Berri Blue, que se caracteriza como “uma pintora e designer que por acaso coloca o seu trabalho na rua”, trabalha sobre madeira compensada, papel de embalar castanho e jornais e, depois, cola as suas obras pela cidade com uma pasta caseira feita de farinha, açúcar e água. “Espero até estar tudo calmo e vou por aí com um balde e um pincel grande. Os domingos são muito bons, porque os bares fecham cedo”, revela a artista. “Algumas destas obras vivem para sempre. Há uma perto do Aduela [Rua das Oliveiras], que é um dos meus primeiros trabalhos e que ainda está lá”.
Filha de pais polacos, Berri mudou-se com a mãe para Dublin aos 13 anos, cidade onde iniciou a sua carreira e onde ficou até aos 24, altura em que veio para o Porto com o marido, Willim. A turbulenta vida familiar e a adolescência marcada pela mudança levaram a que nunca se sentisse em casa. “Nunca me identifiquei como polaca ou irlandesa. Esse conceito de 'casa' é algo que sempre desejei, mas nunca tive, daí que a minha cabeça se tenha tornado ela própria num lugar”, explica. É, aliás, ao seu inconsciente que Berri recorre para buscar inspiração para as suas obras. “Não sou uma pessoa religiosa ou espiritual, mas tenho sonhos muito vívidos e às vezes até sonho com quadros completos”.

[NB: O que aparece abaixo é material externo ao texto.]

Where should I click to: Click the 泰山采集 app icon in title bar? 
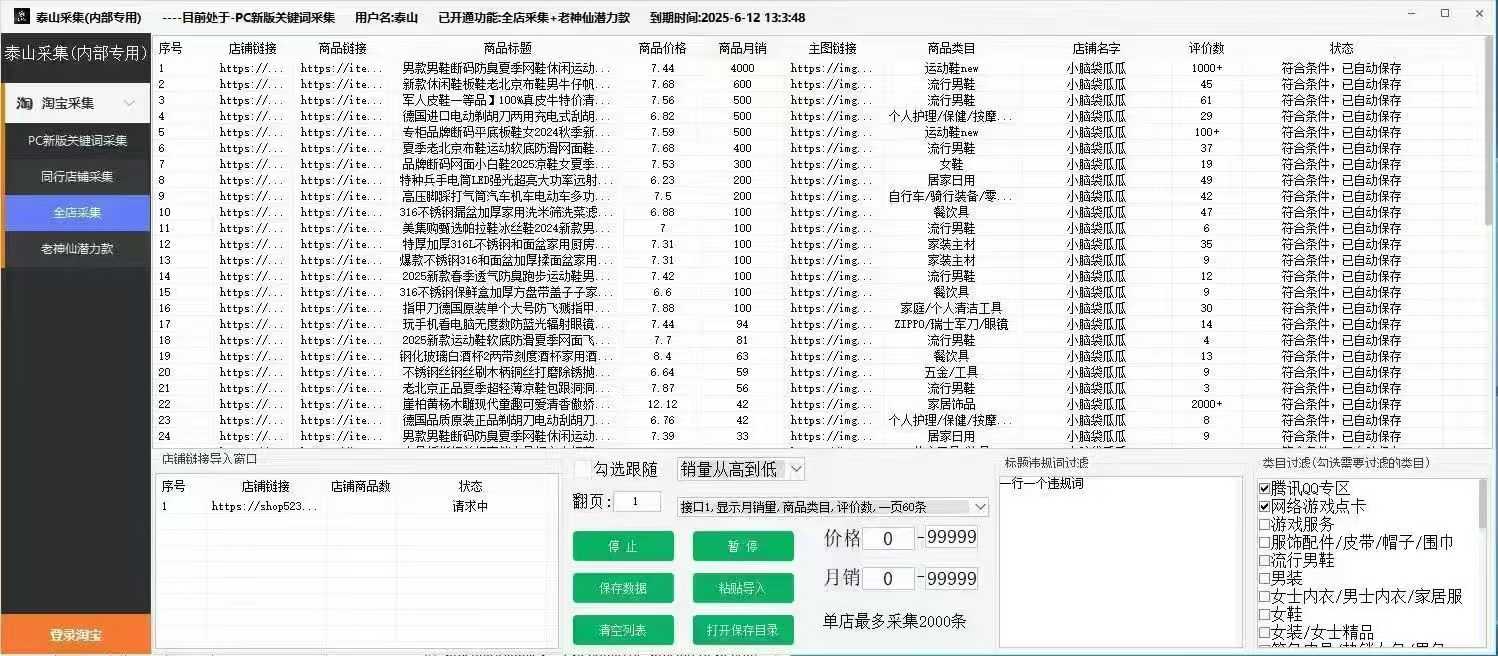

Foi num desses sonhos que surgiu Death, um projecto composto por grandes figuras sombrias que representavam a morte e que eram colocadas estrategicamente em esquinas das ruas do Porto, após jornadas de trabalho que podiam durar uma noite inteira (entre a meia-noite e as 6h). “Sonhei que estava com a minha avó na Polónia e vi esta figura enorme que era a morte. Pensei que ia levá-la, mas em vez disso baixou-se e deu-me um beijo. Foi um daqueles sonhos que nos deixam agitados, por isso quis dar às pessoas a mesma experiência que eu tive”.

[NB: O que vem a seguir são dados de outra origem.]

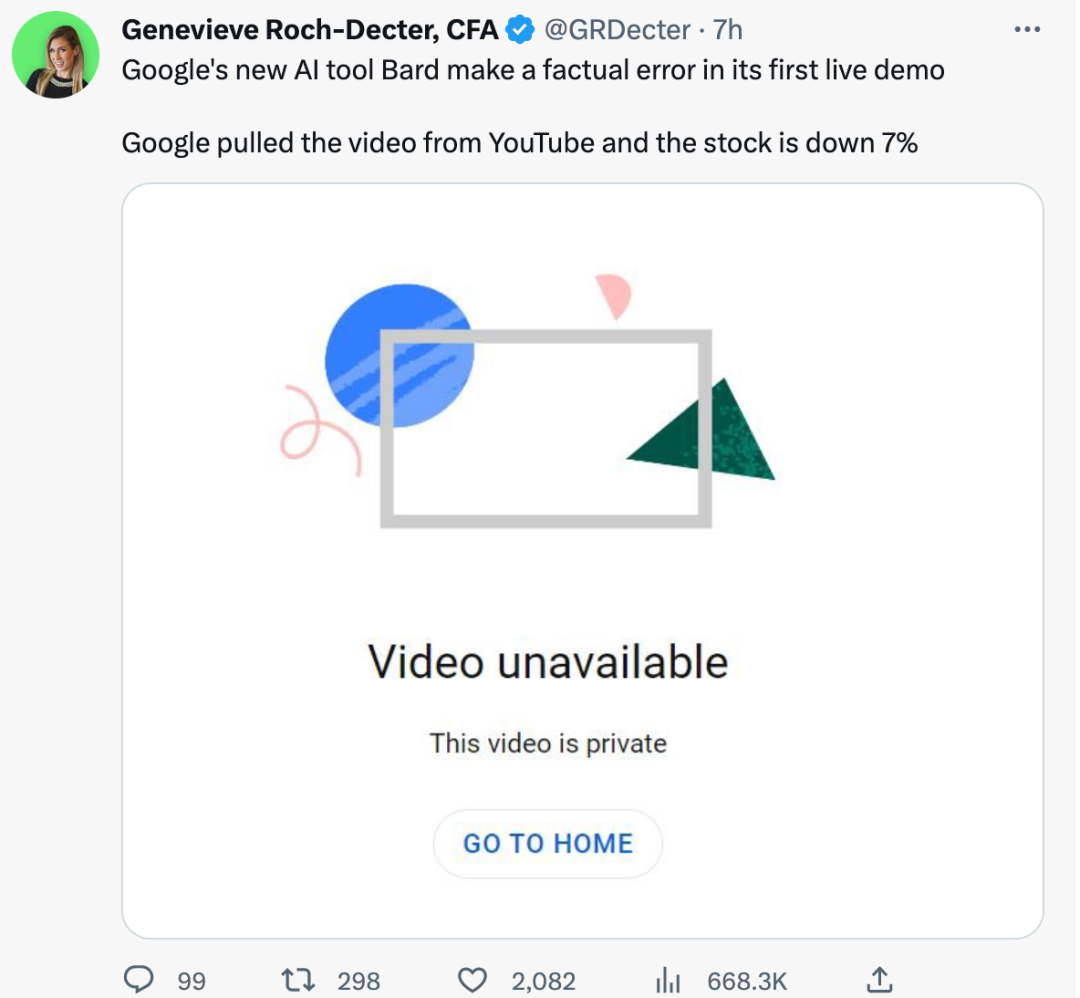Click the 99 replies count
Viewport: 1080px width, 998px height.
click(191, 981)
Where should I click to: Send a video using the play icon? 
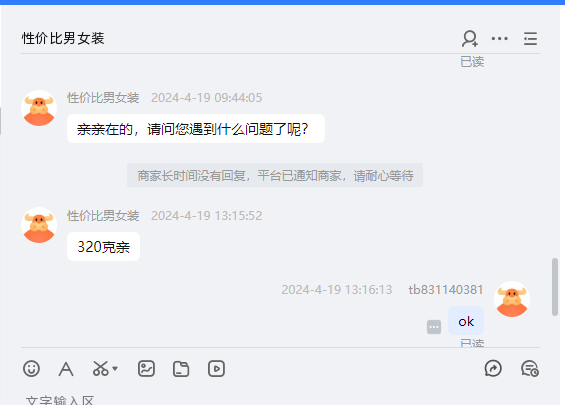(x=216, y=369)
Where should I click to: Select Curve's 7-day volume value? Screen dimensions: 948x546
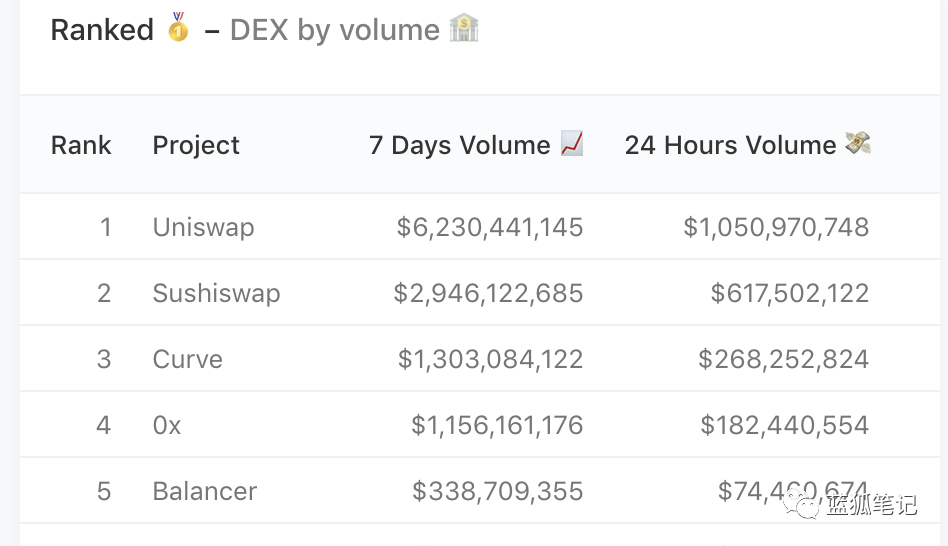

A morte é um dos temas recorrentes no trabalho da artista, assim como a identidade, a saúde mental (depressão e ansiedade) e a sexualidade. Temas que, embora exijam alguma seriedade, são tratados com uma certa leveza, graças às linhas descontraídas e cores eufóricas, fruto da influência irlandesa na vida e obra da pintora. “Os irlandeses são muito bem-dispostos e sociáveis, mas não falam sobre os seus sentimentos. Fazem de tudo uma piada”.
Porto, uma cidade "criativamente estimulante"
Depois de deixar a Irlanda devido ao instável clima económico e à inflação dos preços da habitação, Berri e Willim fizeram-se à estrada e acabaram a viver em Arganil durante quatro meses, tendo-se depois rendido ao Porto. “Quando cheguei, pareceu-me logo uma tela, porque os edifícios são gastos e sujos, mas completamente genuínos”, reconhece Berri. “É a cidade mais criativamente estimulante que já experienciei”. Quando não está a admirar e a trabalhar a arquitectura portuense, é possível encontrar a artista entre a Taskinha e a Cervejaria Mirita, zona de eleição para uma saída com os amigos; também pode estar a comer “o melhor arroz de frango da cidade” na confeitaria Império ou a passear e fazer compras no mercado do Bolhão, “onde [a cadela] Muszka é muito mimada por todas as avozinhas".
Há quem dê de caras com as obras de Berri na rua e queira, posteriormente, comprar um quadro seu para consumo privado. Nesses casos, a artista faz questão de receber o comprador no seu estúdio para conversar sobre a obra a adquirir. “Gosto de estabelecer esta ligação pessoal e também é uma oportunidade para o público de conhecer o autor daquele trabalho”.
Além de continuar a produzir trabalhos para as paredes do Porto, Berri Blue está prestes a lançar novos produtos da sua colecção de lenços de luxo e encontra-se à procura da galeria certa para organizar a sua primeira exposição na cidade. E se é verdade que finalmente alcançou a estabilidade, o seu trabalho segue em constante metamorfose. A única certeza é que eventualmente iremos tropeçar nele.